• Aufgabenstellung:
Stimmen die folgenden Aussagen mit dem Auszug über ZF Friedrichshafen überein? Beantworten Sie jede mit Ja oder Nein, und zitieren Sie die entscheidenden Worte des Auszugs wörtlich.
1. ZF stellte 2020 den ersten E-Bike-Antrieb seiner Firmengeschichte vor.
2. Der erste Antrieb war für die meisten Nutzer zu schwach.
3. ZF ist der einzige Autozulieferer, der das Fahrradgeschäft für sich entdeckt hat.

• Quellenauszug:
•••••

Eigentlich sieht man sich beim Automobilzulieferer ZF Friedrichshafen als Spezialist für vier Räder. So ruckelfrei wie die Automatikgetriebe vom Bodensee schalten wenig andere Produkte. Und die konzerneigenen Stoßdämpfer und elektronischen Lenkungen chauffieren Pkw-Insassen sanft und sicher über deutsche Straßen.

Erster Versuch Bike-Motoren zu bauen floppte

Seit einiger Zeit hat der Stiftungskonzern vom Bodensee aber auch das Fahrradgeschäft für sich entdeckt. Wie übrigens viele andere Autozulieferer auch. Im Jahr 2020 stellten die Friedrichshafener Ingenieure ihren ersten Fahrradantrieb für E-Bikes in der Firmengeschichte vor. Das als „Rundum-Sorglos-Antrieb“ mit breiter Brust präsentierte Aggregat floppte allerdings. Deutschlands damals stärkster Bike-Motor war für die Bedürfnisse der meisten Nutzer schlicht überdimensioniert.

•••••

• Gegebenes Material:
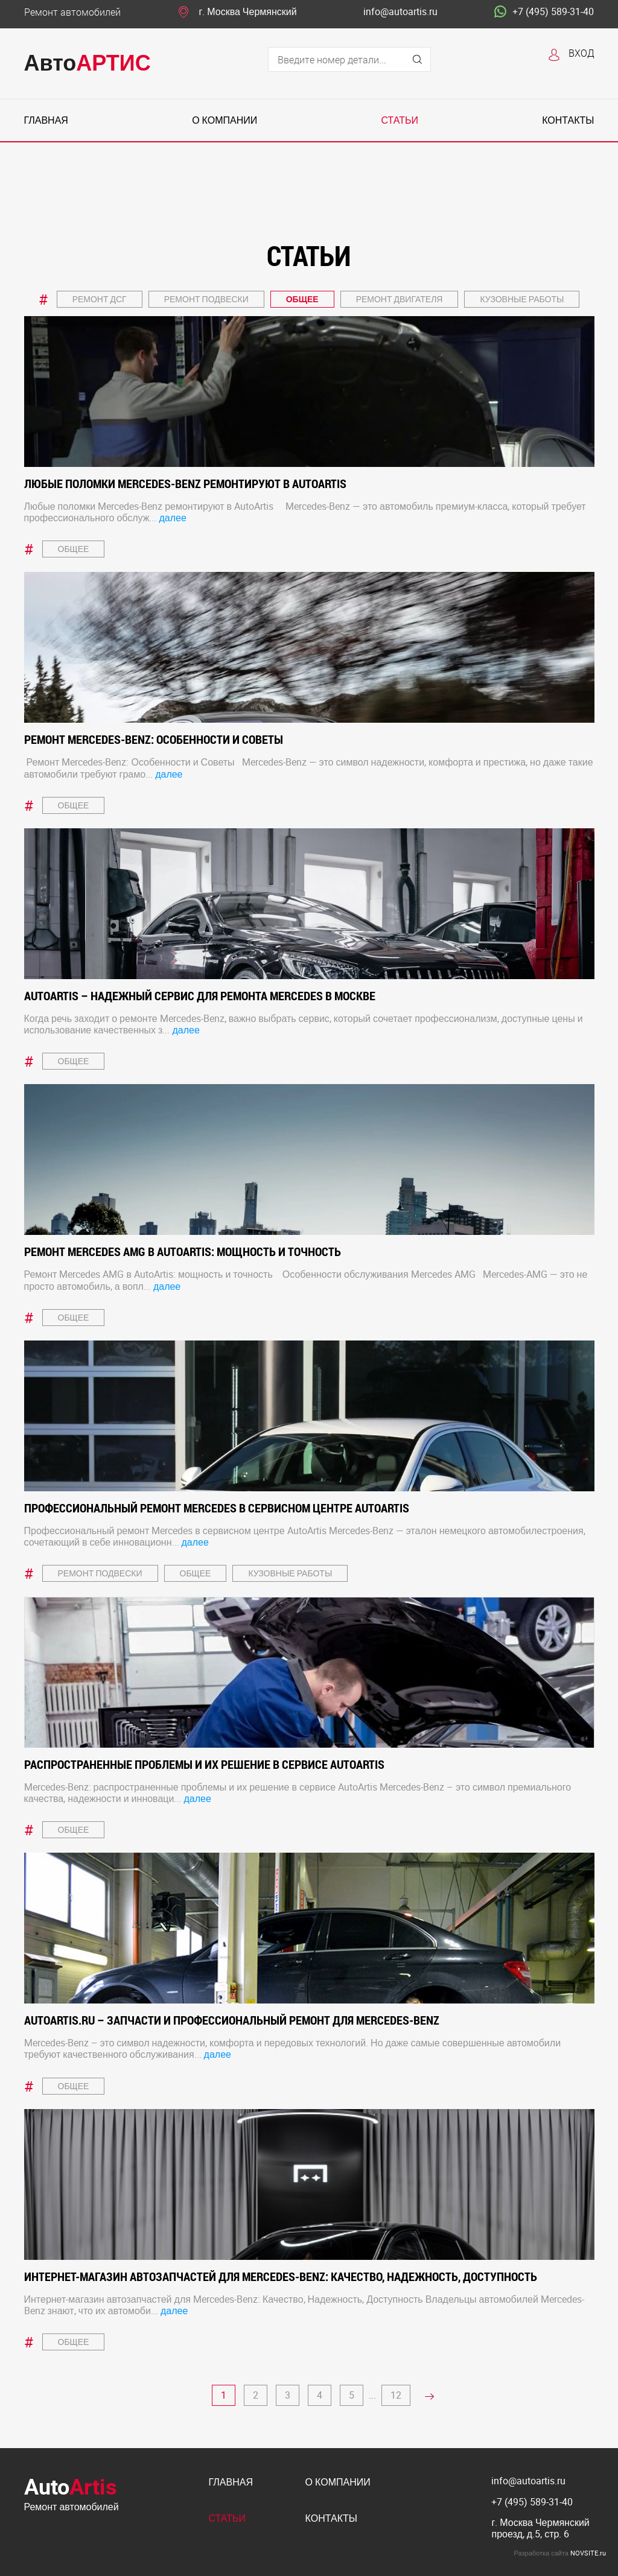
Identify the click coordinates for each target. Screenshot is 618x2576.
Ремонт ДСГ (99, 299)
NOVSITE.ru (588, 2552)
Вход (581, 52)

•••••

• Lösung:
1. Ja: „Im Jahr 2020 stellten die Friedrichshafener Ingenieure ihren ersten Fahrradantrieb für E-Bikes in der Firmengeschichte vor.“
2. Nein: „Deutschlands damals stärkster Bike-Motor war für die Bedürfnisse der meisten Nutzer schlicht überdimensioniert.“
3. Nein: „Wie übrigens viele andere Autozulieferer auch.“